-- Opening Marker --
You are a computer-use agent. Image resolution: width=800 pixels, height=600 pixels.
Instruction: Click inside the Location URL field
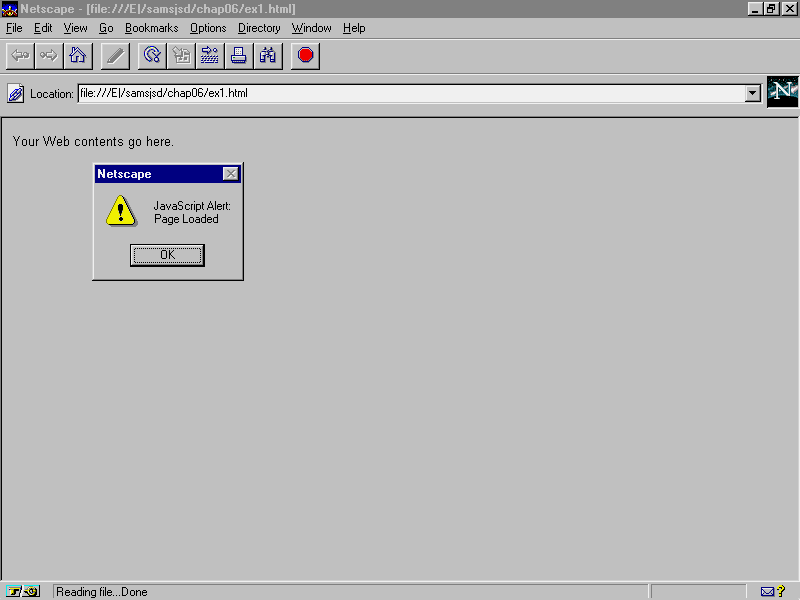(410, 94)
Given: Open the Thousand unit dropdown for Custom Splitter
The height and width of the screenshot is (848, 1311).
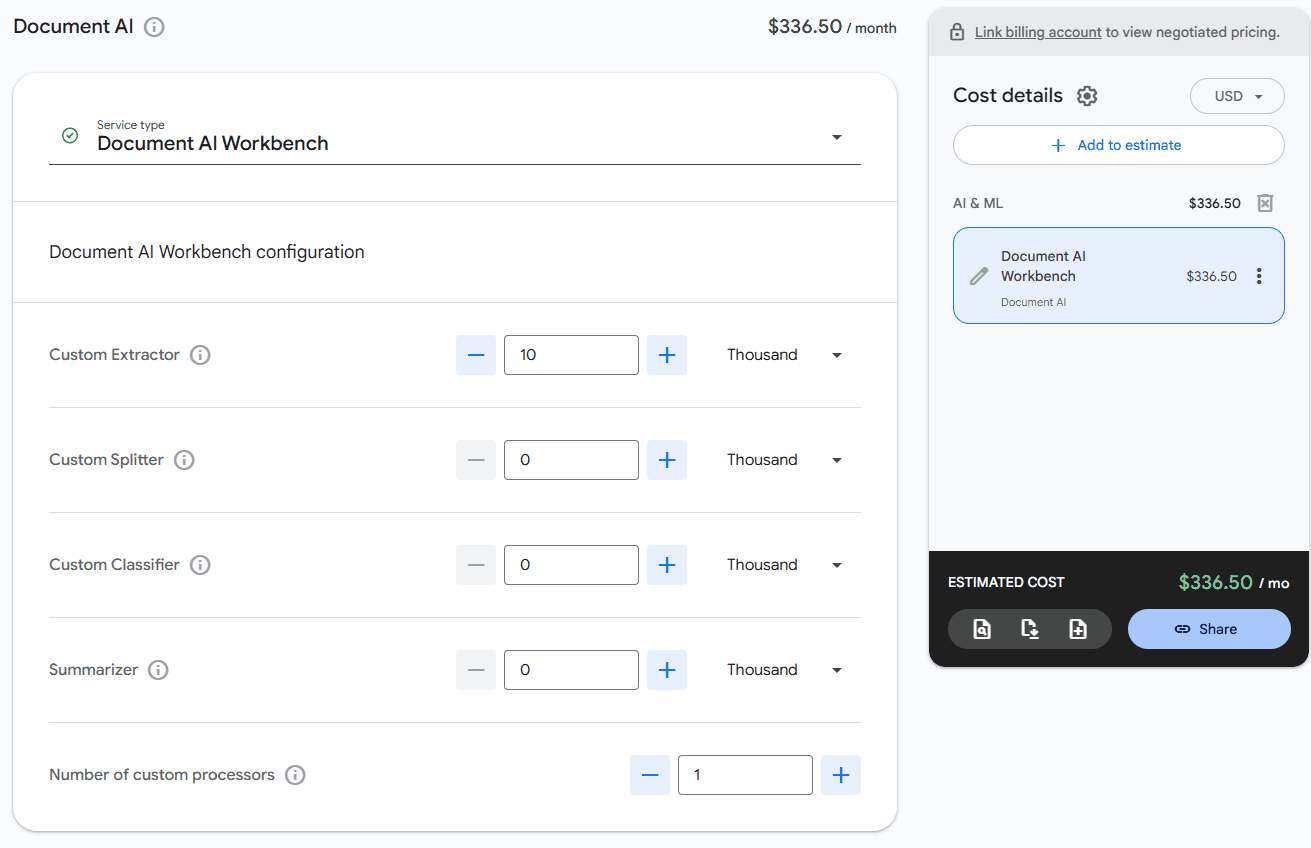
-- Closing Marker --
▸ Task to complete: Retype every entry above exactly and, please, skip the pictures.

▸ Exercise solution:
You are a computer-use agent. Image resolution: width=800 pixels, height=600 pixels.
Instruction: Click inside the Location URL field
(410, 94)
Given: Open the Thousand unit dropdown for Custom Splitter
The height and width of the screenshot is (848, 1311).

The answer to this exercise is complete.